选段 »

**********

【代码随想录训练营】【Day 63】【单调栈-2】| Leetcode 42, 84

【代码随想录训练营】【Day 63】【单调栈-2】| Leetcode 42, 84

需强化知识点

• 单调栈强化

题目

42. 接雨水

• 注意 python 数组反序用法 result [::-1]

class Solution:
    def trap(self, height: List[int]) -> int:
        # n = len(height)
        # leftMax, rightMax = [0] * n, [0] * n
        # result = 0

        # leftMax[0] = height[0]
        # for i in range(1, n):
        #     leftMax[i] = max(leftMax[i-1], height[i])
        
        # rightMax[n-1] = height[n-1]
        # for i in range(n-2, 0, -1):
        #     rightMax[i] = max(rightMax[i+1], height[i])
        
        # for i in range(1, n):
        #     sum_i = min(leftMax[i], rightMax[i])- height[i]
        #     result += sum_i
        # return result

        # 递减的，当遇到比栈顶大的，即代表遇到凹槽，弹出计算，还是存 index
        stack = [0]
        result = 0

        for i in range(1, len(height)):
            if height[i] < height[stack[-1]]:
                stack.append(i)
            elif height[i] == height[stack[-1]]:
                stack.pop()
                stack.append(i)
            else:
                while len(stack) > 0 and height[i] > height[stack[-1]]:
                    mid_height = height[stack[-1]]
                    stack.pop()
                    if stack:
                        right_height = height[i]
                        left_height = height[stack[-1]]
                        h = min(right_height, left_height) - mid_height
                        w = i - stack[-1] -1
                        result += h*w
                stack.append(i)
        return result

84. 柱状图中最大的矩形

• 双指针：记录左右侧第一个小于当前高度的下标（超时），最左侧和最右侧的处理也不同
• 单调栈：注意要在首尾加入0，0，因为不同于接雨水，可以单独成一个矩形

class Solution:
    def largestRectangleArea(self, heights: List[int]) -> int:
        # n = len(heights)

**********

数据集部分 »
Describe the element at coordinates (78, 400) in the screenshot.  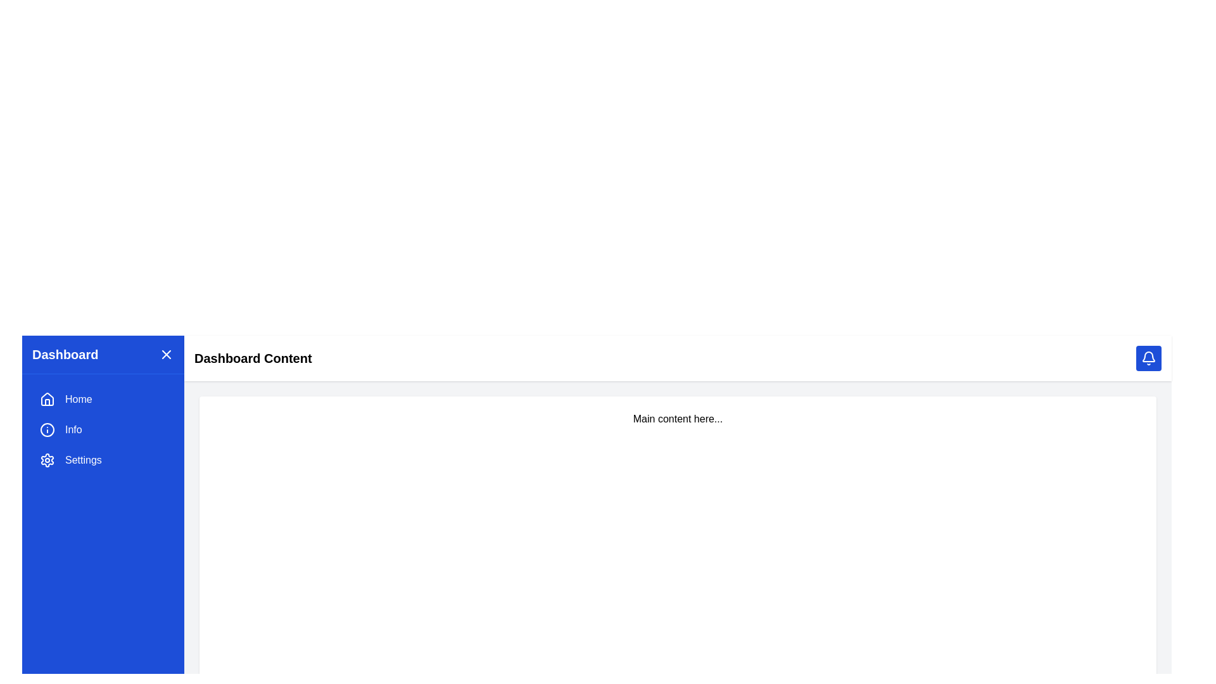
I see `the 'Home' text label in the sidebar menu, which serves as the label for the navigation item indicating access to the main dashboard view` at that location.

**********

任务 »
1. 请从单调栈刷题笔记里摘出一段原文，从"# leftMax, rightMax"开始，到"leftMax[i] = max(leftMax[i-1], height[i])"结束，一字不改。
2. 单调栈刷题笔记在第 84 题的代码里停住了，请从它的最后一行之后接着往下写。

逐题作答 »
1.
# leftMax, rightMax = [0] * n, [0] * n
        # result = 0

        # leftMax[0] = height[0]
        # for i in range(1, n):
        #     leftMax[i] = max(leftMax[i-1], height[i])

2.
        # # 左右侧第一个小于当前高度的下标
        # left_min, right_min = [0] * n, [0] * n
        # result = 0

        # left_min[0] = -1
        # for i in range(1, n):
        #     j = i - 1
        #     while j >= 0 and heights[j] >= heights[i]:
        #         j -= 1
        #     left_min[i] = j

        # right_min[n-1] = n
        # for i in range(n-2, -1, -1):
        #     j = i + 1
        #     while j < n and heights[j] >= heights[i]:
        #         j += 1
        #     right_min[i] = j
            
        # for i in range(0, len(heights)):
        #     tmp = heights[i] * (right_min[i] - left_min[i] - 1)
        #     result = max(tmp, result)
        
        # return result

        heights.insert(0, 0)
        heights.append(0)
        n = len(heights)
        # 递增，存下标
        stack = [0]
        result = 0

        for i in range(1, n):
            if heights[i] > heights[stack[-1]]:
                stack.append(i)
            elif heights[i] == heights[stack[-1]]:   # 相同高度只需要保留更右边的
                stack.pop()
                stack.append(i)
            else:
                # 较高的柱子都要一起处理
                while stack and heights[i] < heights[stack[-1]]:
                    mid_index = stack[-1]
                    stack.pop()
                    if stack:
                        left_index = stack[-1]
                        right_index = i
                        width = right_index - left_index - 1
                        result = max(result, width*heights[mid_index])
                stack.append(i)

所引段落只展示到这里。